The Metropolitan Green Belt that surrounds London has always been host to some level of agricultural activity, but in recent years the discussion has intensified around how this land should be used, and whether increased food output should play a role. Is this the best use of the available land? If so, what is the most equitable and valuable way to do so? What kind of limitations of the Green Belt policy does this topic reveal? These questions and more were discussed in the second London Talk, Can we grow food on the Green Belt?
Created by the Green Belt Act of 1938, the Metropolitan Green Belt that surrounds London is bigger than many realise – about three times the area of London itself. While it’s often thought of today as a policy that was created primarily in the interest of conservation or green space, this is not actually true. In fact, the Act does little to direct the usage of land within the Green Belt, serving instead to simply block further development of the land and, by extension, limit urban sprawl. It is against this historical backdrop that our three presenters made the case for what a more proactive use of the Green Belt might look like, and why growing food does or does not best suit the current needs of London and its surroundings.
Our evening’s presenters included Dr Alan Mace of LSE, who has written extensively on the Green Belt, calling attention to issues like its unequal provision of social benefits and its contribution to the housing crisis. We were also joined by Paul Miner of the environmental pressure group Campaign to Protect Rural England (CPRE), who has contributed to a number of publications on the Green Belt that argue for the economic and educational viability of increased agricultural use. Finally, we heard from Martin Stott of the Garden Organic charity, who made the case that, while farming is a valuable use of the Green Belt, a substantial reconsideration of relevant policy is needed first.
We began the night discussing the current unequal provision of green spaces and allotments within London, and the Green Belt’s limited ability to address this. Both in the Green Belt’s location (only easily accessible to Outer London boroughs) and its definition (only conceived to block development, not direct land usage), it does little to address this pervasive inequity. The speakers agreed that while the Green Belt is exciting in the potential – biodiversity, public green space, food education and local farming – it is greatly limited by the fact that most of its land is privately held.

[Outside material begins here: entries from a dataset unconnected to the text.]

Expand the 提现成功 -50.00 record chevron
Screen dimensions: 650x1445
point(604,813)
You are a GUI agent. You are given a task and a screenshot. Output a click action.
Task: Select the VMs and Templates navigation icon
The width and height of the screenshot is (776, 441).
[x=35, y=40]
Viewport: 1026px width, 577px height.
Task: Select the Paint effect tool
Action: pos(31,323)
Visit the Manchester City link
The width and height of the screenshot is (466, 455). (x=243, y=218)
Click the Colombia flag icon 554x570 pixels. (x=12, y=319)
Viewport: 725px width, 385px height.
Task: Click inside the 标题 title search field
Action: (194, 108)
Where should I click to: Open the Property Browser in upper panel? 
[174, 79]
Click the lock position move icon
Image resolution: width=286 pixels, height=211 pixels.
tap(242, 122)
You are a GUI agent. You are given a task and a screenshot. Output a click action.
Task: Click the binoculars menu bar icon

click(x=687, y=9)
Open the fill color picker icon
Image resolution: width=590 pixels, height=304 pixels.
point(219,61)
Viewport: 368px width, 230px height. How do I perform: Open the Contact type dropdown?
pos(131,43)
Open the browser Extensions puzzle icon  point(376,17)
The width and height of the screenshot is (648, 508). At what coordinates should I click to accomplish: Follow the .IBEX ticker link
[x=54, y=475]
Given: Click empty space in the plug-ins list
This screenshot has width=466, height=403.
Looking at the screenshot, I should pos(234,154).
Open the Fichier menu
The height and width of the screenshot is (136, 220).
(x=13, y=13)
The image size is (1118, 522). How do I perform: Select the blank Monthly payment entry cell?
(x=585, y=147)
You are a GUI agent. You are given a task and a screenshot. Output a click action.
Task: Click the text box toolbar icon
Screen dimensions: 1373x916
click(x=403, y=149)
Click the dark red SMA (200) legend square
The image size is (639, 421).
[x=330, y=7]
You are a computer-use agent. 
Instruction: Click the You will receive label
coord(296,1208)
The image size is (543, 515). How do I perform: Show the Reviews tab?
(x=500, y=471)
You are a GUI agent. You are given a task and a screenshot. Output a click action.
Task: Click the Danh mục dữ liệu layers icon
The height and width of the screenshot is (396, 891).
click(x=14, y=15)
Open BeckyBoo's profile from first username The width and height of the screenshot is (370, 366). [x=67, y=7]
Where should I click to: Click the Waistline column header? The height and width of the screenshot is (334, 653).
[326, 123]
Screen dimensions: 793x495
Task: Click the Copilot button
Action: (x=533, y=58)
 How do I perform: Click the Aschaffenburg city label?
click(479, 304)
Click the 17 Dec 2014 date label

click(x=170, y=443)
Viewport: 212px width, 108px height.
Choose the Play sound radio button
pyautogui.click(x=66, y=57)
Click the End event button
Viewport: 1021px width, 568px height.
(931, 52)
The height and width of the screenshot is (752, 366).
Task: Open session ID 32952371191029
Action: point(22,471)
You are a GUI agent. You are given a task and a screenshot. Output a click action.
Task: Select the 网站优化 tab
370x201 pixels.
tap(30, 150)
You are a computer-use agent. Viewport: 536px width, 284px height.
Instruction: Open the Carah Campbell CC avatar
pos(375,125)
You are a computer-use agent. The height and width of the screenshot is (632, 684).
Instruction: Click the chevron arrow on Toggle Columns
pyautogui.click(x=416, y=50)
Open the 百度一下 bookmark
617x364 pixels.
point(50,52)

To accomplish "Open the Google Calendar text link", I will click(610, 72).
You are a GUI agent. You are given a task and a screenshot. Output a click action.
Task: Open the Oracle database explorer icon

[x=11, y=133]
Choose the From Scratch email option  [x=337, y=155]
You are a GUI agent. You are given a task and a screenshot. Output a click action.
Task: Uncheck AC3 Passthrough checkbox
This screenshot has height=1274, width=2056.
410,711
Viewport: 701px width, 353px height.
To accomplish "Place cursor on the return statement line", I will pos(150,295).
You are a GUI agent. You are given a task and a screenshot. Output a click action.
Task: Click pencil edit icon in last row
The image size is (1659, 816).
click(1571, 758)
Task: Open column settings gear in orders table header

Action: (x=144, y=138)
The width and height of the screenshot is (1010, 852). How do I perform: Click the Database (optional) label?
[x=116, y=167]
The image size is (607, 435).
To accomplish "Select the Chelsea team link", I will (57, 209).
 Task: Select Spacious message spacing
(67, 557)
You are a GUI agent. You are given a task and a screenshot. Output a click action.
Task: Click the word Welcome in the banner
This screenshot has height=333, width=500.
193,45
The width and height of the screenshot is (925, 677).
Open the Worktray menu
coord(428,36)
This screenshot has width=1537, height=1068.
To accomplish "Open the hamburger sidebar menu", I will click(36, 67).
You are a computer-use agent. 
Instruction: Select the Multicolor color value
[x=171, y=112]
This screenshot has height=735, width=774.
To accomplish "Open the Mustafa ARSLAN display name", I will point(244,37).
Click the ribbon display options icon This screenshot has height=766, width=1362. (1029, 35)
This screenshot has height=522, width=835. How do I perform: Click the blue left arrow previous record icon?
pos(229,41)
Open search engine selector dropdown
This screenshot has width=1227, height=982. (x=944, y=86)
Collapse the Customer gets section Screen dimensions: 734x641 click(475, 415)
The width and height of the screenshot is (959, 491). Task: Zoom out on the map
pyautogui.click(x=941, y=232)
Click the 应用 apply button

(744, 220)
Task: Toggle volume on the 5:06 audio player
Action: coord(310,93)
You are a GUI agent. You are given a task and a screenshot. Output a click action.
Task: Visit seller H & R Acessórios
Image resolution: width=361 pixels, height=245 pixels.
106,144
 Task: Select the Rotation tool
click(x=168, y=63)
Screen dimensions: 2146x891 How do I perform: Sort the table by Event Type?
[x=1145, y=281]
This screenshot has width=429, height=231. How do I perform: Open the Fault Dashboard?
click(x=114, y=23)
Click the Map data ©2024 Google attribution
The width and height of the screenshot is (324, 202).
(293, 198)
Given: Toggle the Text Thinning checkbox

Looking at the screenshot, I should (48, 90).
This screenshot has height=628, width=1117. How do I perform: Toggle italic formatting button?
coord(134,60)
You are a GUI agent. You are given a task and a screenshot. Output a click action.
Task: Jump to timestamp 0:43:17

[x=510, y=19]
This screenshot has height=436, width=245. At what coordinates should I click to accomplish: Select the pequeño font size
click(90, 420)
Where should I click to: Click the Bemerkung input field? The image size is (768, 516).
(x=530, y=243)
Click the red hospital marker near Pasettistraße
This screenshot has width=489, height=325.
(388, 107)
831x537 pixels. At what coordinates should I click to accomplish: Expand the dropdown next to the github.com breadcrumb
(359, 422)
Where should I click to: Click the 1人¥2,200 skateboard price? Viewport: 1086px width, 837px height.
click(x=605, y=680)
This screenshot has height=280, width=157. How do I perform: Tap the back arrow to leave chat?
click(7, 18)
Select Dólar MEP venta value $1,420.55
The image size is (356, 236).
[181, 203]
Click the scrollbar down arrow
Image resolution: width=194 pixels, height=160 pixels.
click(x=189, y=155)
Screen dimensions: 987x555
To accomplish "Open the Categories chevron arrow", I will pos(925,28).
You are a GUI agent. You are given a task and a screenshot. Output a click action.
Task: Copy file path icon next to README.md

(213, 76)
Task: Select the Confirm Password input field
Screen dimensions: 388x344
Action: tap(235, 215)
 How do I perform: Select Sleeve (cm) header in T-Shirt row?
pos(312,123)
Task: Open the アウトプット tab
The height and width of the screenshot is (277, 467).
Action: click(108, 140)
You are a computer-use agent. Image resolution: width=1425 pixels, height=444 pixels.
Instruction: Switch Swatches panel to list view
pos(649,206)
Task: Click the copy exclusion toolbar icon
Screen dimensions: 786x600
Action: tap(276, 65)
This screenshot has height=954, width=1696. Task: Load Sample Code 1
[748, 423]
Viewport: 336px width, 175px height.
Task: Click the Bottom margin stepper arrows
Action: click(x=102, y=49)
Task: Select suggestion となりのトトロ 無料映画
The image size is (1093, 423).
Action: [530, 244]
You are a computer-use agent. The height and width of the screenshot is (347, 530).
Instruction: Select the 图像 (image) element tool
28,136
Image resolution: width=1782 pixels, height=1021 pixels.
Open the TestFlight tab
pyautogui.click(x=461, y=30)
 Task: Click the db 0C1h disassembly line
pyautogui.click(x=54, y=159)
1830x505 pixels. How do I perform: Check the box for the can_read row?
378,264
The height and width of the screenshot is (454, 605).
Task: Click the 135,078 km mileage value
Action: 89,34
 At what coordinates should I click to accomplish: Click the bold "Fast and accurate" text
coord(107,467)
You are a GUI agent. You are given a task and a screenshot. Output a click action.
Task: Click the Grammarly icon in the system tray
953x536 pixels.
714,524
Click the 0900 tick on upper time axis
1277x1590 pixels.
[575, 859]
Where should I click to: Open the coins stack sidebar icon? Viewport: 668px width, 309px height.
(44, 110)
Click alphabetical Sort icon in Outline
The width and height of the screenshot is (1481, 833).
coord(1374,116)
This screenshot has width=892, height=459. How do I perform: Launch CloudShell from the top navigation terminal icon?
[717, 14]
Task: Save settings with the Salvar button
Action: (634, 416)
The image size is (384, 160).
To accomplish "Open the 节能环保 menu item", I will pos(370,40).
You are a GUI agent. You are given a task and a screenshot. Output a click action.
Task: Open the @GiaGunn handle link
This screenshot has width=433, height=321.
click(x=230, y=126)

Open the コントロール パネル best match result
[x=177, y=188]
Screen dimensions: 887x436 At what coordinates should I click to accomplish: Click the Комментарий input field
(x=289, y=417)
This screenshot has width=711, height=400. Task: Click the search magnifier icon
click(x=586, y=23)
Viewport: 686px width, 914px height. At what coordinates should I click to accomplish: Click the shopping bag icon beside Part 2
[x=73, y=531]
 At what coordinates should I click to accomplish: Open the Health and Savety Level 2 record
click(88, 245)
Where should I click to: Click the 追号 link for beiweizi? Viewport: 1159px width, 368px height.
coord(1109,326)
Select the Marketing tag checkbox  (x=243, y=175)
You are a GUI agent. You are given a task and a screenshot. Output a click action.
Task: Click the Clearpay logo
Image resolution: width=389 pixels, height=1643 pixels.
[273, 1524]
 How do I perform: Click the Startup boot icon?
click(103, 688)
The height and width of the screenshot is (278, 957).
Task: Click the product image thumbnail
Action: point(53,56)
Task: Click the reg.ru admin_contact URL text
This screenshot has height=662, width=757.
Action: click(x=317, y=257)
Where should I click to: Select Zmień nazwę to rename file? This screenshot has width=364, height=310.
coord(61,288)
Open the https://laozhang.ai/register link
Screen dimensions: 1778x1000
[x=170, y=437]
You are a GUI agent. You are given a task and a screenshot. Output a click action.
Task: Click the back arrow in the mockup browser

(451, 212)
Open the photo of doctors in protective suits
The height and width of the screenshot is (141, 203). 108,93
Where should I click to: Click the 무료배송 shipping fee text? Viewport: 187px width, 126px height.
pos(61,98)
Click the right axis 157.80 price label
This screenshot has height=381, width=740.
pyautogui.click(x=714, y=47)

We went on to discuss what successful farming in the green belt could look like, both now and in the future. Longitudinal research shows that local farm shops, where they exist, are well supported by their communities and show economic viability. These businesses were contrasted with other agricultural practices in the Green Belt such as rapeseed farming, which is not grown for local consumption but rather shipped away for processing and then redistributed nationally. The speakers largely agreed that, where farming was possible, it was better to focus on local availability and public good than it was to simply maximise production.
Finally, we discussed the need for a more radical reimagination of the Green Belt, both in regard to farming and beyond. Part of the impetus for this discussion was the recognition of the Green Belt’s unique status as an “orphan policy” – one that was conceived in conjunction with the now defunct New Towns Act of 1946. With no such policy in place to meet the scale of housing demand, the Green Belt contributes to a housing crisis that the government is struggling to address. With climate change, food security, and housing shortages considered by many to be a higher priority than containing sprawl, the original Green Belt legislation can come across as a simplistic tool in the face of a deeply complex set of issues. Furthermore, it was pointed out that the sprawl that the Green Belt was meant to prevent has in many cases simply been displaced, with far-flung communities routinely commuting across the Green Belt into London.
We concluded our evening on a series of related discussions from the audience. One attendee raised the point that new agricultural technologies such as vertical farming could radically alter our understanding of what kind and quantity of food the Green Belt could produce. Another proposed that land should only be released from the Green Belt for further development if the resulting uplift in land value could be effectively captured by the government and directed towards social programs. Another posited that international, industrial farming has already shifted British diets to such a degree that reclaiming the Green Belt for local food would require a larger cultural shift than many realise. Altogether, the evening was an active and engaged discussion that demonstrated how food in the Green Belt can in fact serve as a microcosm for a number of planning, housing, and conservation issues affecting Londoners today.